→ **Supplied passage**:

------------------------------

The Red Ghost’s reign of terror finally ended when a rancher in Eagle Creek caught it feasting on vegetables in his garden and shot at it, killing it dead. It was then that the Ghost’s true nature was revealed. It was a large camel, with gruesome straps of rawhide criss-crossing and digging into its body. The rawhide straps were apparently used to lash a human body, now in extreme decay, to the camel’s back. But how did such a creature in up in late 19th century Arizona?

For that answer, we have to go back decades, to a pre-Civil War America. In 1853, Secretary of War and future Confederate president, Jefferson Davis got approval from Congress, after much lobbying, to spend $30,000 on the importation of camels and dromedaries for military purposes. This was still decades before the transcontinental railroad, and Davis saw the camels as the key to westward expansion, especially through the arid southwest deserts. By 1857, 75 camels had been imported to America under the plan. Unfortunately, within a decade the initiative would be scrapped and all camels auctioned off.

Despite its epitaph, the program was largely successful. The camels were stationed with a U.S. Army at Camp Verde in Texas. The camels’ primary use was to strengthen current travel routes and poke and prod out new ones west to the Pacific and south to Mexico.

------------------------------

→ **Job A**:
According to the camel passage, how many camels had been imported to America under the plan by 1857?
→ **Job B**:
Carry on the passage about the Army's camel program, starting right after its final sentence.
The data that comes after this passage was taken from a separate source.

→ **Source excerpt**:
------------------------------

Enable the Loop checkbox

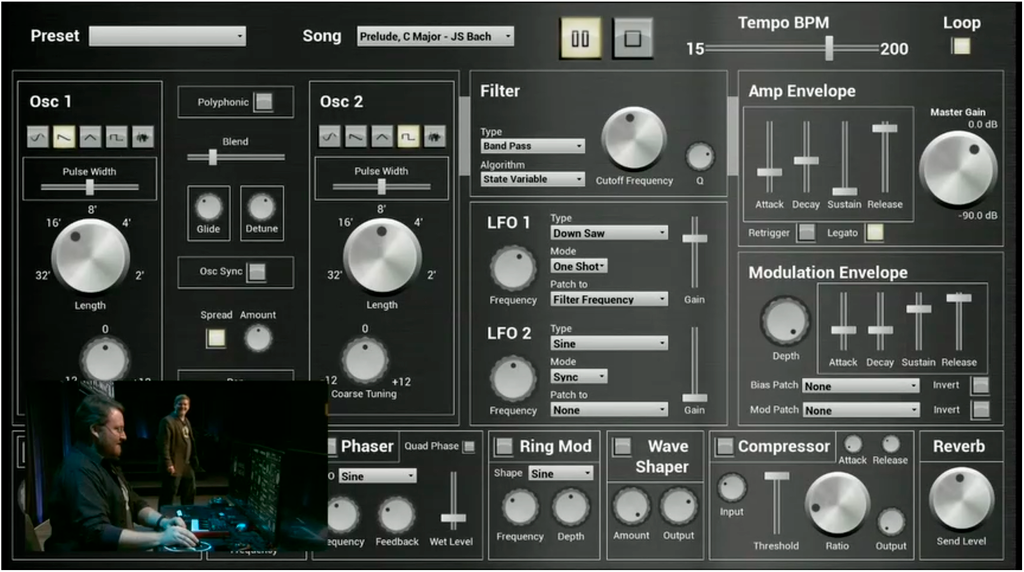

------------------------------

→ **Result A**:
By 1857, 75 camels had been imported.

→ **Result B**:
Two dozen of these camels made the famous trek to Fort Tejon outside Los Angeles under the usage of hero of the west Edward Beale. Beale’s troupe made the 1500 mile trek in just three months, a feat considered impossible at the time. The route discovered by Beale’s camel caravan was used to create the Beale Wagon Road, guiding thousands of settlers out west, and parts were adopted to make the Santa Fe Railroad’s contribution to the transcontinental railroad, and eventually Route 66 and Interstate 40.

The camels did have downsides, though. They were renowned for scaring the hell out of the horses, and given half-a-chance would just wander off overnight. Of course, this is all to say nothing of a pack animal that can spit with pinpoint accuracy at any handler it doesn’t agree with.

But the real straw that broke the camel program’s back came as Congress became afraid to pursue further importation of the animals due to pressure placed on them from lobbyists in the mule industry. Though this was plenty, further complications came from the secession of Texas and the South, causing Camp Verde to fall into the hands of the Confederacy. Left to Confederate care, the camels’ security was more lax, and many if them simply wandered off when let loose to graze.

The camel unit quickly scattered throughout the region. Union forces re-captured three of the beasts in Arkansas, but quickly auctioned then off. Some camels made it to Mexico, reportedly. A few found employment in the Confederate Postal Service. One, nicknamed Old Douglas, became the property of the 43rd Mississippi Infantry and was killed during the siege of Vicksburg, an act which so enraged Confederste Colonel Bevier that he tasked six of his best snipers with identifying and killing the Union sharpshooter that gunned Douglas down.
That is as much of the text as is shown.